We all struggle with thinking of different things to make for dinner and tend to get stuck in a rut. Because I love good food, like to be inspired, and I’m nosey, I always ask people “what are you having for dinner tonight”. So – what are you having for dinner tonight?

Healthy food doesn’t have to be boring, if you’re struggling for something different, or just need some inspiration, try this recipe. It’s so easy and all the ingredients get thrown into one pot, which means less washing up!

I made this for just two people with a little left over, but Oli does tend to eat for five, so you could alter the quantities to suit whoever you’re cooking for.

– 150g fine beans
– 150g corn
– onion
-10 pomodorino (or cherry) tomatoes
– 1 red chilli
– 3 cloves of garlic
– lemon
– a big handful of coriander
– 2 teaspoons of turmeric
– 2 teaspoons of garam masala
– 1 tablespoon of natural yogurt per serving
– 2 teaspoons of coconut oil (or olive oil)
– 2 tins of chopped tomatoes
– 1 tin of chickpeas
– 2 cups of boiling water
– brown rice to serve

Start by chopping the fine beans, the corn and the tomatoes in half.

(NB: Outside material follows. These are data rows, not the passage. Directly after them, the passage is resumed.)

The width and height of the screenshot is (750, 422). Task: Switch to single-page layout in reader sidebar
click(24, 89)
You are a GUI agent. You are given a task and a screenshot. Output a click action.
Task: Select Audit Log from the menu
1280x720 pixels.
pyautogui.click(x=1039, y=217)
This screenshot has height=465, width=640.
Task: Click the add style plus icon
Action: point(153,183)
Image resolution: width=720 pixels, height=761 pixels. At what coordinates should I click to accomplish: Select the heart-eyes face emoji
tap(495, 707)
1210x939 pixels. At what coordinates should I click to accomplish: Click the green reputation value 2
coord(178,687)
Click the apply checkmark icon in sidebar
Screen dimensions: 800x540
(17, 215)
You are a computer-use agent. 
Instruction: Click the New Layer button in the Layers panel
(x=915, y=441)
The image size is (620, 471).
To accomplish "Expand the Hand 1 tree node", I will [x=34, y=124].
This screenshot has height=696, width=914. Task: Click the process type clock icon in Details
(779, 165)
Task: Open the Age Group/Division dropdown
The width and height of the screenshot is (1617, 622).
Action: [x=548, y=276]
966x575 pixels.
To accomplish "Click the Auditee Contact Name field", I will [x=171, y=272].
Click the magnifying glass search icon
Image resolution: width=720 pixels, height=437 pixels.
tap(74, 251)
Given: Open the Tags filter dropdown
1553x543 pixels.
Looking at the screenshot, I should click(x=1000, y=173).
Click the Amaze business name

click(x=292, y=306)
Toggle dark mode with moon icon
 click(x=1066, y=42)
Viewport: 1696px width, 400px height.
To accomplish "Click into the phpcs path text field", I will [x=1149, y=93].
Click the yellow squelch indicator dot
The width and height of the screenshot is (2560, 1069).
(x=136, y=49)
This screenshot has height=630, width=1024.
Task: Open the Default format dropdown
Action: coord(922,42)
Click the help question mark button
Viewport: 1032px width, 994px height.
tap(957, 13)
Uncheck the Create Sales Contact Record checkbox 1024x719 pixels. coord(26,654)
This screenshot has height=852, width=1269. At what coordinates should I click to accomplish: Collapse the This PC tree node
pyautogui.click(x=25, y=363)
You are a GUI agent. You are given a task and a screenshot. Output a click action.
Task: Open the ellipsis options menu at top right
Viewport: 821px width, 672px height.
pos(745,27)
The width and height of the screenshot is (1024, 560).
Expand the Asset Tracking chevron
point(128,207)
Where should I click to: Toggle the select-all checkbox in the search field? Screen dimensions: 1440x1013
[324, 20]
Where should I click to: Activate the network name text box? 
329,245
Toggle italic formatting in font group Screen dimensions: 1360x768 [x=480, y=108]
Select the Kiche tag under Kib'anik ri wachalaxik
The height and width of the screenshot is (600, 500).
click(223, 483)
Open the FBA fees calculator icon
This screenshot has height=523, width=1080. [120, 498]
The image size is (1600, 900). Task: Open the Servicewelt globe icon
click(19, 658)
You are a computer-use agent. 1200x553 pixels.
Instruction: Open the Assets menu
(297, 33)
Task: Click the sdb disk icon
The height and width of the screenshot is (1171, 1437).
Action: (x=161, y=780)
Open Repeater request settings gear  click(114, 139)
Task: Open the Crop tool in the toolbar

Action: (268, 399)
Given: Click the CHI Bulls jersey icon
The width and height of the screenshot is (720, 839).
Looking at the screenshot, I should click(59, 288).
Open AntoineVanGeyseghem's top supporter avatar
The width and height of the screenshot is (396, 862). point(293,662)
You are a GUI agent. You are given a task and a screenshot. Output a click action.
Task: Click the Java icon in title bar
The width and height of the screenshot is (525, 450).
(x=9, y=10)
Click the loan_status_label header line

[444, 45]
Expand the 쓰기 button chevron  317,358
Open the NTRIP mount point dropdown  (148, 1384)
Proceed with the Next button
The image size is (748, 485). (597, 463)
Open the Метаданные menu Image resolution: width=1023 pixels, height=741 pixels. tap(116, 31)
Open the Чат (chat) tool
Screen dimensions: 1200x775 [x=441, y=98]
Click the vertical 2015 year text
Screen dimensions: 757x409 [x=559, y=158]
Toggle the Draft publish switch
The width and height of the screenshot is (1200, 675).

Also chop up the onion, chilli and crush the garlic.

Melt your coconut oil (or olive oil) in a large saucepan then add the turmeric, garam masala, chilli & crushed garlic until they’re bubbling. Add the fine beans, corn, and onion and stir the ingredients well. After a few minutes add the tin tomatoes and also the chopped fresh tomatoes. Once it’s bubbling turn it right down to simmer for about 15 minutes.

Next you need to drain your chickpeas and add to your pot. Also chop up a handful of coriander and add to the mix. Leave to simmer for a further 15-20 minutes.

Meanwhile, get your rice ready. The amount of rice you use is dependent on how many are eating. For the two of us I use one cup of rice to two cups of boiling water. Place the rice and water over a medium heat. I literally do the absorption method as it’s the only way I don’t mess the rice up. Literally leave on the heat until the rice has absorbed the water.

Once everything is ready place the rice into bowls and the curry on top. On top of each curry serving I squeeze a little lemon over. Dollop a table spoon of natural yogurt on the top of your curry with a little more coriander sprinkled on top to serve.

Then get ready to tuck in to a healthy dinner bursting with flavour and goodness!